▶ [Provided records]:
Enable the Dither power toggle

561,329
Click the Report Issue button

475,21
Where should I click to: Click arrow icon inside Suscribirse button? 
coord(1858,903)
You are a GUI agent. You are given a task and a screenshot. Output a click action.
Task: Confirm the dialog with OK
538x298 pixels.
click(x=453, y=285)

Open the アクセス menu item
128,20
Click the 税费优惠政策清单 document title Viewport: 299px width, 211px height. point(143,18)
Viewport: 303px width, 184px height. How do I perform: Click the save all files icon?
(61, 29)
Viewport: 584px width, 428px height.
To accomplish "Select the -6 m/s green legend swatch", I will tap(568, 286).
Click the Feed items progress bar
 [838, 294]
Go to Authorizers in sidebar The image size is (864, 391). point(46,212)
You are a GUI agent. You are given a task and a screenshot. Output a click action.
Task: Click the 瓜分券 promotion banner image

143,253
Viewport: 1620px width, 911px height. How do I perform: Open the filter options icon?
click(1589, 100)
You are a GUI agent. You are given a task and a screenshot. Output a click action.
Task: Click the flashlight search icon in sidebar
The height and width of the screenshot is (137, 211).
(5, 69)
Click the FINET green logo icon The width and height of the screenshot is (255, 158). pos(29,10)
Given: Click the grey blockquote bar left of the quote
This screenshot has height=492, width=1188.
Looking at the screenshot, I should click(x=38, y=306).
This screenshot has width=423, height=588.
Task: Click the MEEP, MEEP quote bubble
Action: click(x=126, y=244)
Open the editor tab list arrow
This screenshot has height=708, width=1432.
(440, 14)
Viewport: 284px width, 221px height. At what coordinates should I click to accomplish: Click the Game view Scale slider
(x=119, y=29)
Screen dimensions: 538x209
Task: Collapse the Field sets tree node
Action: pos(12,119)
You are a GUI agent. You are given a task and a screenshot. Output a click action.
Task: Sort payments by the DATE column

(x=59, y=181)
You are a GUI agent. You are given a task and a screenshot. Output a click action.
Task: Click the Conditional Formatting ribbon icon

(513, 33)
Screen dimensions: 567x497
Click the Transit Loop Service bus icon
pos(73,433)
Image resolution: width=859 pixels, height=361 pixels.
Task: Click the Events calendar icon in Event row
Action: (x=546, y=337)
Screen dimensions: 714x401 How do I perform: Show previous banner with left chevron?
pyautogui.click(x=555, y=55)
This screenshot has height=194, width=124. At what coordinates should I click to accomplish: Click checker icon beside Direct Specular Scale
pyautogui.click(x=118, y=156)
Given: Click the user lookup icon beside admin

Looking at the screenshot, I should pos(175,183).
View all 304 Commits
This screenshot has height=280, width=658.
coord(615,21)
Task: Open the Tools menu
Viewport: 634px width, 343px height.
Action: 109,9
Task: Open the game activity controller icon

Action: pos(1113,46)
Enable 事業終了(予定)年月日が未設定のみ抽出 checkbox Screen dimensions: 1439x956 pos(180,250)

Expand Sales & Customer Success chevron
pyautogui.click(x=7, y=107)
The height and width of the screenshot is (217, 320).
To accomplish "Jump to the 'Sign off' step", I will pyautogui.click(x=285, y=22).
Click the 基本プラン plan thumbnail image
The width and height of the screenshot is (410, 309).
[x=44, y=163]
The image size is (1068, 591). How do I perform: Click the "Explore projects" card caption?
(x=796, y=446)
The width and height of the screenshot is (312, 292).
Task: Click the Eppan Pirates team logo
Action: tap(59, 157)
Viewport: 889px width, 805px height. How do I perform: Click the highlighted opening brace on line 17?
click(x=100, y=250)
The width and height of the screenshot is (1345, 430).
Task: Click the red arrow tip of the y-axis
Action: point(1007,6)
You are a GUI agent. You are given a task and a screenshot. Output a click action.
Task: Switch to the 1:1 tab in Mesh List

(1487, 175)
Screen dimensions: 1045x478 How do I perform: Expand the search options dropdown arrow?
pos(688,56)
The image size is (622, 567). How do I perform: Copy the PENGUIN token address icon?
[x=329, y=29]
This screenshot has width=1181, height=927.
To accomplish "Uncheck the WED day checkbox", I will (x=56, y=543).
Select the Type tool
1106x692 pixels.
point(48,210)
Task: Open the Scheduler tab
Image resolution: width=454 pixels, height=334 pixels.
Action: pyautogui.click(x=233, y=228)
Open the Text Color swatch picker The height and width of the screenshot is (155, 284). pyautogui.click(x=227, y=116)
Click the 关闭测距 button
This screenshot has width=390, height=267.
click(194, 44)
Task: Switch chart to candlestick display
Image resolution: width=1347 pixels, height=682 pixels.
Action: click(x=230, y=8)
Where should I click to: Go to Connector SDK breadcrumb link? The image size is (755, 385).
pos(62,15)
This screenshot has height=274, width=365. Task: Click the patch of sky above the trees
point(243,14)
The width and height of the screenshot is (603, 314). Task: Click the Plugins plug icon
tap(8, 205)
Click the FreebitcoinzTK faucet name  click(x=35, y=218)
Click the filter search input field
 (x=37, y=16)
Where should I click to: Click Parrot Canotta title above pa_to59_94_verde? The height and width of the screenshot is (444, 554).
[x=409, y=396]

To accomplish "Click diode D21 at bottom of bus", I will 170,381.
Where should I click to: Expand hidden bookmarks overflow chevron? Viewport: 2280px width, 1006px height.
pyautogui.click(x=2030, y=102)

▶ [Task]:
Reproduce the records from the line containing "Given: Click the user" through the line containing "[x=44, y=163]", keeping every line unchanged and including both of those lines.

▶ [Response to this task]:
Given: Click the user lookup icon beside admin

Looking at the screenshot, I should pos(175,183).
View all 304 Commits
This screenshot has height=280, width=658.
coord(615,21)
Task: Open the Tools menu
Viewport: 634px width, 343px height.
Action: 109,9
Task: Open the game activity controller icon

Action: pos(1113,46)
Enable 事業終了(予定)年月日が未設定のみ抽出 checkbox Screen dimensions: 1439x956 pos(180,250)

Expand Sales & Customer Success chevron
pyautogui.click(x=7, y=107)
The height and width of the screenshot is (217, 320).
To accomplish "Jump to the 'Sign off' step", I will pyautogui.click(x=285, y=22).
Click the 基本プラン plan thumbnail image
The width and height of the screenshot is (410, 309).
[x=44, y=163]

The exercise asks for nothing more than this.